The beloved series "Leave It to Beaver," which was recently released in its entirety on DVD, stands in sharp contrast to some of the images of family on the small screen today.

Long gone are the days of series such as "The Donna Reed Show" or "Father Knows Best" with the picture-perfect home life. Today's television families are more apt to be discussing interracial dating or single motherhood à la "Keeping Up With the Kardashians" or the challenges of a gay couple parenting like on "Modern Family."

Fancast managing editor Todd Gold said those two shows also feature "blended families in a way that 'The Brady Bunch' could have never imagined."

"There's a family for just about everyone on TV today," Gold said. "That's pretty remarkable and says something about TV and the way it explores social trends and our society."

The evolution of the American family on television has been steady. The Cleavers on "Leave It to Beaver" gave way to the blended family on "The Brady Bunch" and the single-parent home on "One Day at a Time." Some of the names are as deeply engrained in the minds of viewers as their own families -- such as the Partridges, the Bunkers, the Huxtables and the Waltons.

But current television families are deeply rooted not just in the portrayal of fictional families but also in the world of reality TV. That term didn't even exist in 1973 when PBS aired the documentary "An American Family."

Audiences watched with rapt attention the everyday lives of the Loud family featured in that documentary.

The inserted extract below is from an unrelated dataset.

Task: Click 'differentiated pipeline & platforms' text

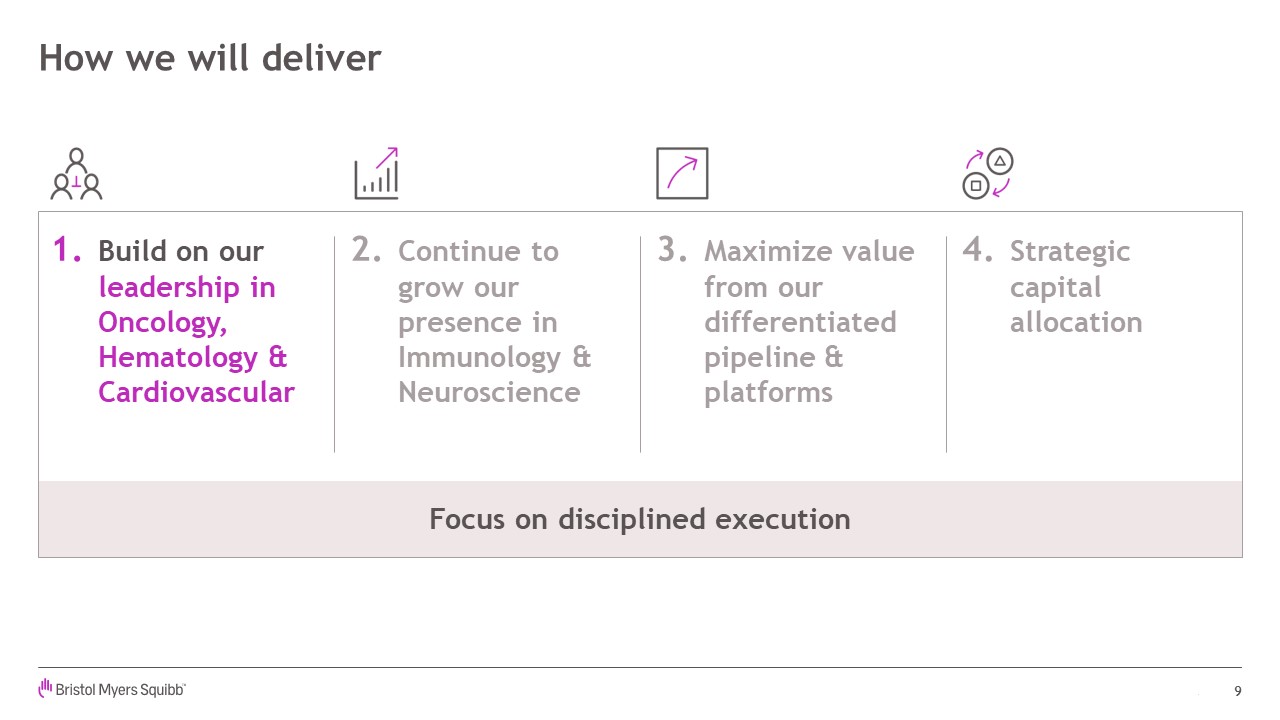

Cameras were present when son Lance Loud revealed he was gay and the parents, William and Pat, split up.

Many believe that "An American Family" sowed the seeds that made it only natural years later for scores to tune in to the breakup of Jon and Kate Gosselin on their now-defunct hit show, "Jon & Kate Plus Eight."

"I think families are less idealized than ever," Gold said. "Reality TV, which is still heavily produced, does allow for a more accurate portrayal and more extremes."

And Gold points out that even if the majority of Americans may not support same-sex marriage, they are still able to find enjoyment in characters such as gay couple Cameron Tucker and Mitchell Pritchett on ABC's "Modern Family."

Maureen "Mo" Ryan, television critic for AOL, said that unlike the "Beaver" days when there wasn't much variation between the characters of Theodore "Beaver" Cleaver and his brother Wally other than their ages, audiences now demand richer characters with more specificity.

"Television in general has had to move toward more interesting characters because people are seeing characters on reality TV that they wouldn't ever see on a typical sitcom," Ryan said.

Yet as much as viewers crave individuality, Ryan said they are still drawn to the universal commonality found in television families.

"The families on the shows aren't as idealistic, but they remain relatable," Ryan said. "The most successful shows, comedies especially, have families that you can look at and see parts of your family in them."

Walter Podrazik, consulting curator of the Museum of Broadcast Communications in Chicago, Illinois, said television has always been about the business of identification and entertainment.

"[Family] is a shortcut to instant identification," he said. "It's 'Oh yeah, I've got one of those,' or 'I came from a family like that.' Then it's just a matter of how much fun you want to have with it or how dramatic you want to make it. It's interesting that so many of the plots, whether it's now or going back 50 years are about the family coming together."

ABC's "Modern Family" has been enjoying not only buzz from fans for its comedic take on home life but also critical success. The show revolves around a patriarch who is married to a younger woman and raising her son, the patriarch's daughter who is married with three children and the patriarch's son who is one half of a gay couple raising an adopted daughter.

The show occupies what The New York Times has called "a sweet spot in television" and this week scored Emmys for best comedy and best writing as well as for outstanding supporting actor in a comedy for Eric Stonestreet, who portrays Cameron Tucker.

The Hollywood Reporter's Hibberd said the ABC series enjoys the distinction of being both old and new.

" 'Modern Family' is a bit of a throwback because it's both gently flawed and idealized," he said. "The characters on there aren't perfect, but at the same time they are all people that the average viewer would love to have in their own family."